Nothing like making teachers wear a scarlet letter on their chests or stars on armbands to attract the brightest and best into a profession quickly being dismantled and deformed into a minimum wage Walmart equivalent wage slave job anyone thinks they can do.
What next? Are we going to tattoo teachers who we deem failures so they will never be hired by anyone for any job?
This public vilification is past enough.
You think it's so easy? You do it. See what kind of teachers you're going to recruit now. Forget the math and science students. Forget the brightest and best. You'll be lucky if anyone volunteers to go into decades of student loan debt to participate in an underpaid and overworked profession that is publicly shamed, ridiculed and scorned.
I expected this from Republicans. I didn't expect it from the Obama administration.
Too little, too late and it's going to get a whole lot worse.
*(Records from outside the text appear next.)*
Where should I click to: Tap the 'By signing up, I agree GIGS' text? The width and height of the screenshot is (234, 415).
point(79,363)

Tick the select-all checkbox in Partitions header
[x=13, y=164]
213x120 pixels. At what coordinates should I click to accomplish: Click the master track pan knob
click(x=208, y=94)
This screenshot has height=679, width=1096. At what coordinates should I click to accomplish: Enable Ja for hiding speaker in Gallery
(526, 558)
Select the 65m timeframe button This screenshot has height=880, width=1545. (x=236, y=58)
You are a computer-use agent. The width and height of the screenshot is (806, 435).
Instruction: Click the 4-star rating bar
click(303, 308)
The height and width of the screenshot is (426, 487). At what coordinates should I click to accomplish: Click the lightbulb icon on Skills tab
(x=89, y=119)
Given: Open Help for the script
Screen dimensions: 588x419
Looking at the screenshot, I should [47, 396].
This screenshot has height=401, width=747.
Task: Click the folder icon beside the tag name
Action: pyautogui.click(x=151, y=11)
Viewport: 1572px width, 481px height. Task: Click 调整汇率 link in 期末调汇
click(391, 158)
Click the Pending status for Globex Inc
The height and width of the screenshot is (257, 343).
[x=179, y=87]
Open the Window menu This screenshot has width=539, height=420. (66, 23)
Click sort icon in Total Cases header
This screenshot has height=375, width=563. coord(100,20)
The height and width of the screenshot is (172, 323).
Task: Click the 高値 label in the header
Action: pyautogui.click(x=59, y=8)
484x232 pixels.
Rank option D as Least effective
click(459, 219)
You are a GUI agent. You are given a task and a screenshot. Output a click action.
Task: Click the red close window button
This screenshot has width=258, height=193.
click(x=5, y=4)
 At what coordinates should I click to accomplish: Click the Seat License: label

I'm done with teaching. What a waste of time and money that was, when I could have stayed in my previous science career. I'm hoping my improved people and project management skills will be recognized as a benefit to future employers.
Many teachers told me not to go into teaching, including half of my greater family who are or were teachers, but I rufused to listen. Live and Learn I guess.
It's the right that has been systematically dismantling the teacher profession for years.
You can spot them because of the frequent use of talking points like "accountability" and "value-added evaluation".
No job is perfect, as no person is, yet it seems to me that teachers are being held to a higher standard. People are quick to malign teachers' hours, yet I can promise you that MOST of us work many more than 40 hours per week. People complain that teachers have summers off, yet MOST of us are attending workshops of one type or another to make us better teachers. We are coaches, cheerleaders, advisers, surrogate parents, AND teachers. And we deserve more than a LITTLE respect.
On the one hand, I have District officials, Federal and State policies that keep adding layer upon layer to my responsibilities. On the other hand, I have a voting public that won't raise the taxes to support the new layers of responsibility. I keep getting to told to build a house with 20 nails and rock for a hammer. {0.o}
55? 60?
That's how large PE classes were at the middle school I taught at ten years ago.
I'm a teacher librarian, MLIS and National Board Certified. I'm teaching music because budget cuts have eliminated all of the library positions. I'm in excess again this year. Fourth time in four years. I'll probably be teaching 6th grade next year.
Unless you get elected, the only way to effect that change is to draw attention to the damage the misguided laws are doing. In other words, you publicly say the things this article said.
If a child is so damaged that they will not or cannot learn, then they should be removed from the classroom until they are able to function at some reasonable level.